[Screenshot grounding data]
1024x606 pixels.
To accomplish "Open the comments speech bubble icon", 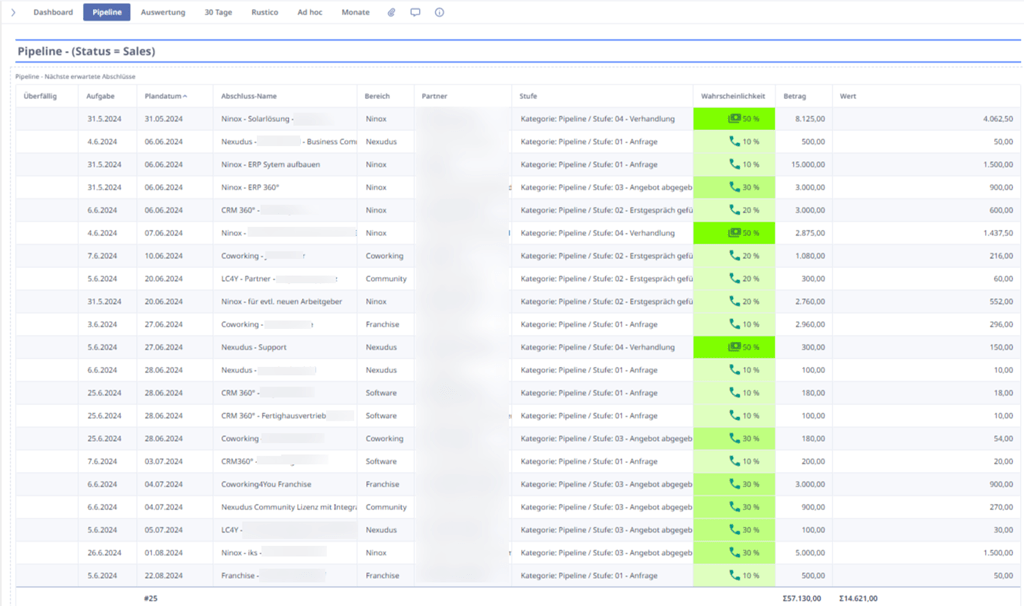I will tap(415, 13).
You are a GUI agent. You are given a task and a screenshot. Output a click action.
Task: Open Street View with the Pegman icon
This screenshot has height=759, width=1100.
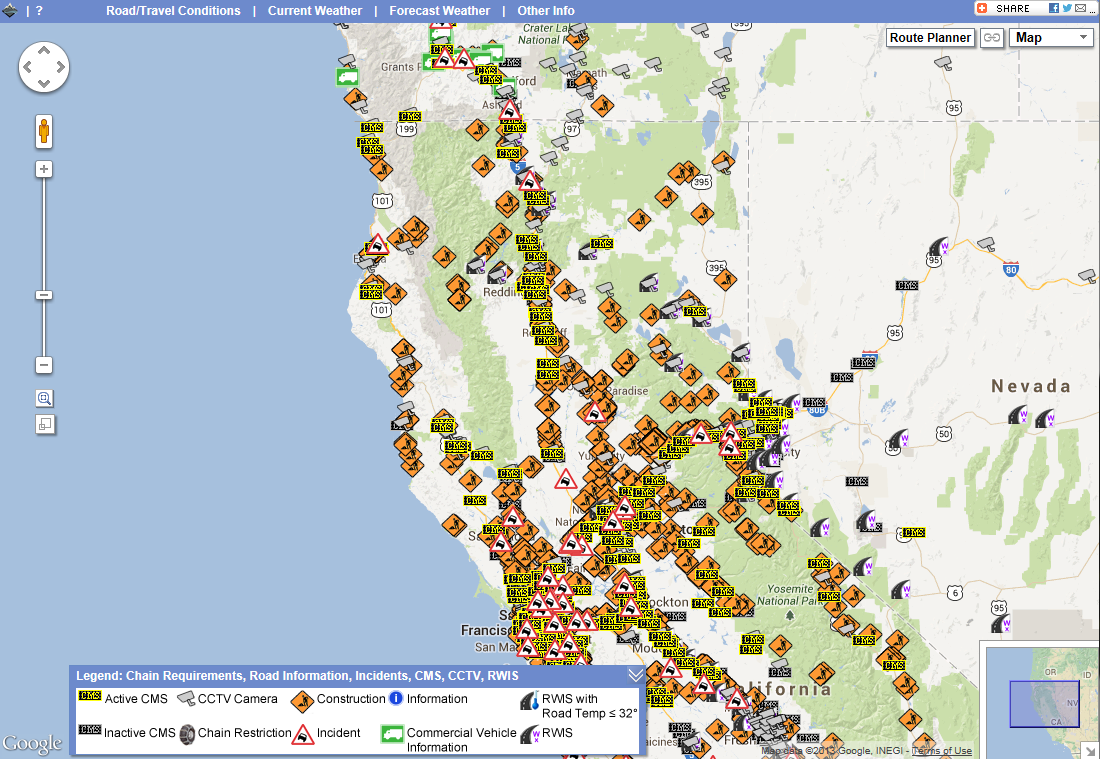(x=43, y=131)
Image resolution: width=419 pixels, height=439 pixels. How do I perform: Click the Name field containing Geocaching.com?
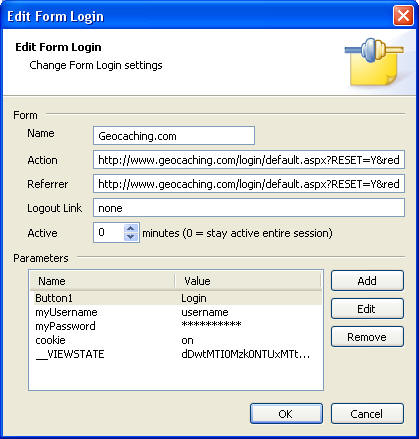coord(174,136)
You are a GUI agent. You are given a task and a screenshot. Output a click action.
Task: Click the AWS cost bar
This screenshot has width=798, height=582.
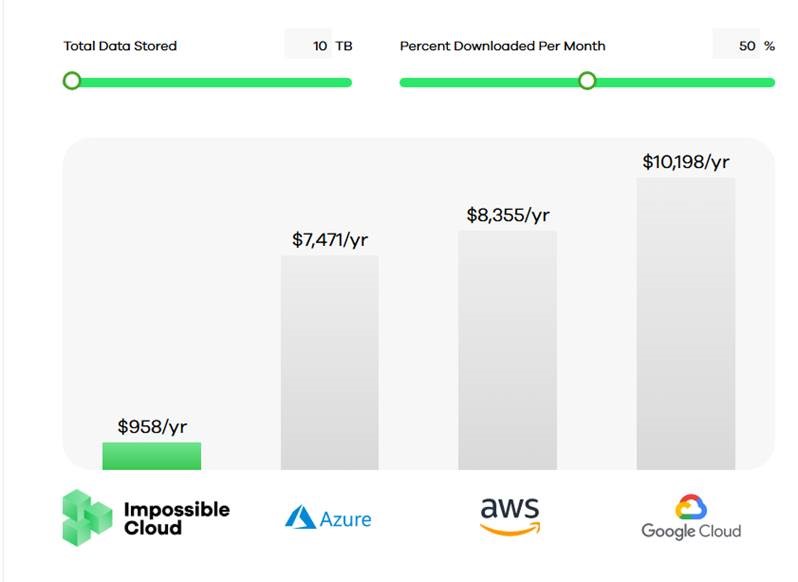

**Directions for this task**
Once the line containing "This screenshot has height=759, width=1100." is found, write out exactly that line and each line after it through the end of the entries, omitting pictures.

**Worked solution**
This screenshot has height=759, width=1100.
(x=43, y=131)
Image resolution: width=419 pixels, height=439 pixels. How do I perform: Click the Name field containing Geocaching.com?
coord(174,136)
You are a GUI agent. You are given a task and a screenshot. Output a click action.
Task: Click the AWS cost bar
This screenshot has width=798, height=582.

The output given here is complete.